*** Material provided ***

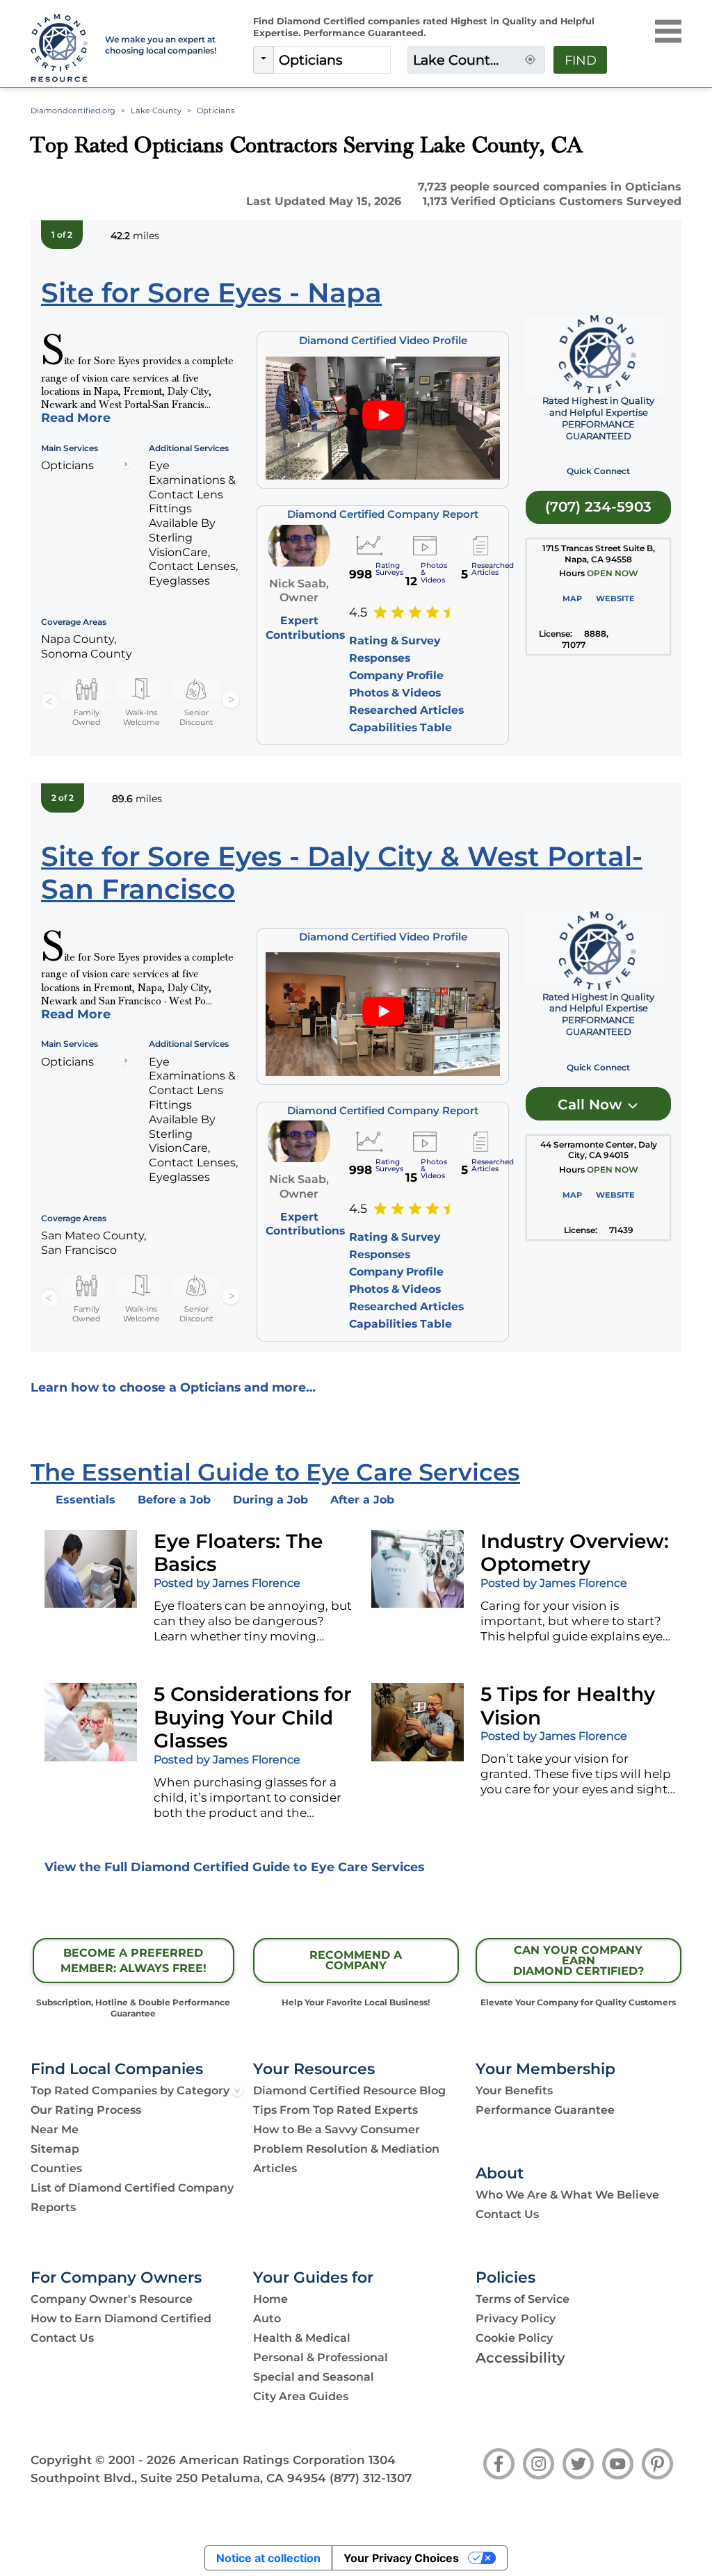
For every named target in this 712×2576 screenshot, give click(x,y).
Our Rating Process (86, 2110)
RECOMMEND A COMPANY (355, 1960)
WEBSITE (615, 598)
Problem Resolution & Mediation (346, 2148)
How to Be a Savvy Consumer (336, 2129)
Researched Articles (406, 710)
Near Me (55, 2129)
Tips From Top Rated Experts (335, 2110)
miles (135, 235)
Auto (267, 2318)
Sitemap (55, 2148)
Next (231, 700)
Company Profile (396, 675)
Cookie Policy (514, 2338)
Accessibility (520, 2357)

***

> **Task details**
An exact copy of every entry above is needed, minus the pictures.

> **Exercise output**
For every named target in this 712×2576 screenshot, give click(x,y).
Our Rating Process (86, 2110)
RECOMMEND A COMPANY (355, 1960)
WEBSITE (615, 598)
Problem Resolution & Mediation (346, 2148)
How to Be a Savvy Consumer (336, 2129)
Researched Articles (406, 710)
Near Me (55, 2129)
Tips From Top Rated Experts (335, 2110)
miles (135, 235)
Auto (267, 2318)
Sitemap (55, 2148)
Next (231, 700)
Company Profile (396, 675)
Cookie Policy (514, 2338)
Accessibility (520, 2357)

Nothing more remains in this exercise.